NONCOMPETITION AGREEMENT
(Hollywood Digital and HD-Related Partners)
THIS NONCOMPETITION AGREEMENT is made and entered into this ___ day of June,
1997 by and between the Xxxx-XX Corporation, a Delaware corporation, and Xxxx-XX
HD, Inc., a California corporation (collectively, the "Purchaser"), and
Hollywood Digital Limited Partnership, a Delaware limited partnership (the
"Seller"); Hollywood Digital, Inc., a Delaware corporation; The Palladion
Limited Partnership, a Delaware limited partnership; and HDZ Digital Limited
Partnership, a Massachusetts limited partnership (collectively, the "HD-Related
Partners"); with reference to the following facts:
A. Pursuant to that certain Agreement for the Purchase and Sale of Assets
dated June 18, 1997 (the "Purchase Agreement"), the Purchaser is purchasing from
Seller all of Seller's business and assets subject to certain liabilities of
Seller set forth in the Purchase Agreement.
B. The HD-Related Partners are among the partners of Seller.
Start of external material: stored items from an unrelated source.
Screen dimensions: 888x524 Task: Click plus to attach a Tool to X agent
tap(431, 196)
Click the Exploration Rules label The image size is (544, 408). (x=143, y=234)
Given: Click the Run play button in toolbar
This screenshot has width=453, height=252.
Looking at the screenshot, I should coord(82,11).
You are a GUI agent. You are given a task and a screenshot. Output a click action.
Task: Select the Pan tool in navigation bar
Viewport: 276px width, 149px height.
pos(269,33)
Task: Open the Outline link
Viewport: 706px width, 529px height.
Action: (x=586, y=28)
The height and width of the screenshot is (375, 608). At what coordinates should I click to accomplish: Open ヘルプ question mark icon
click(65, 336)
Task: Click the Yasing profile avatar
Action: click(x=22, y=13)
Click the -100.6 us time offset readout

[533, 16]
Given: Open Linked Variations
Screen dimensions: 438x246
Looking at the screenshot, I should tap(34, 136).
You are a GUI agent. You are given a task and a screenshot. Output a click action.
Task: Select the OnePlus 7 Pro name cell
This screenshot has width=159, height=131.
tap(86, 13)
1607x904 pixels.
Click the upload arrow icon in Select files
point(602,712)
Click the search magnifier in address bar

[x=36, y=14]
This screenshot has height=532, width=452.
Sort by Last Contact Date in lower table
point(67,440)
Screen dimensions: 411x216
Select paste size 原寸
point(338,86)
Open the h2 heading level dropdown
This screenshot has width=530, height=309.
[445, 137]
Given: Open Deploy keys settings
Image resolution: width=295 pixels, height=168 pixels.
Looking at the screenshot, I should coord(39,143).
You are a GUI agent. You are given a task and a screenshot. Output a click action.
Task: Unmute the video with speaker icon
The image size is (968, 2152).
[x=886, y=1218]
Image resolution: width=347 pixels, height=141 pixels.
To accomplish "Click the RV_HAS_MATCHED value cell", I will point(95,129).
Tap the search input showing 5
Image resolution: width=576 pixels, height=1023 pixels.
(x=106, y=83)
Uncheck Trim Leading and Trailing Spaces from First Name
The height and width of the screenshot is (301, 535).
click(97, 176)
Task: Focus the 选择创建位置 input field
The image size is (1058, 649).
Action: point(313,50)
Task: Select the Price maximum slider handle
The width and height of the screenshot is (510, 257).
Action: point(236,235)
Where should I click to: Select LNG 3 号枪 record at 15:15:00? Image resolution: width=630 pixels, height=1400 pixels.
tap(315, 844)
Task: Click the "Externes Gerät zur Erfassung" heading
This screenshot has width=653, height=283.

The partners of
Seller anticipate that the Seller will be wound up and liquidated promptly
following the closing of the purchase of Seller's business and assets by the
Purchaser.
C. As an inducement for Purchaser to enter into the Purchase Agreement, the
Seller and the HD-Related Partners has agreed to enter into this Noncompetition
Agreement.
D. Capitalized terms used in this Agreement and not defined herein shall have
the meanings ascribed to them in the Purchase Agreement.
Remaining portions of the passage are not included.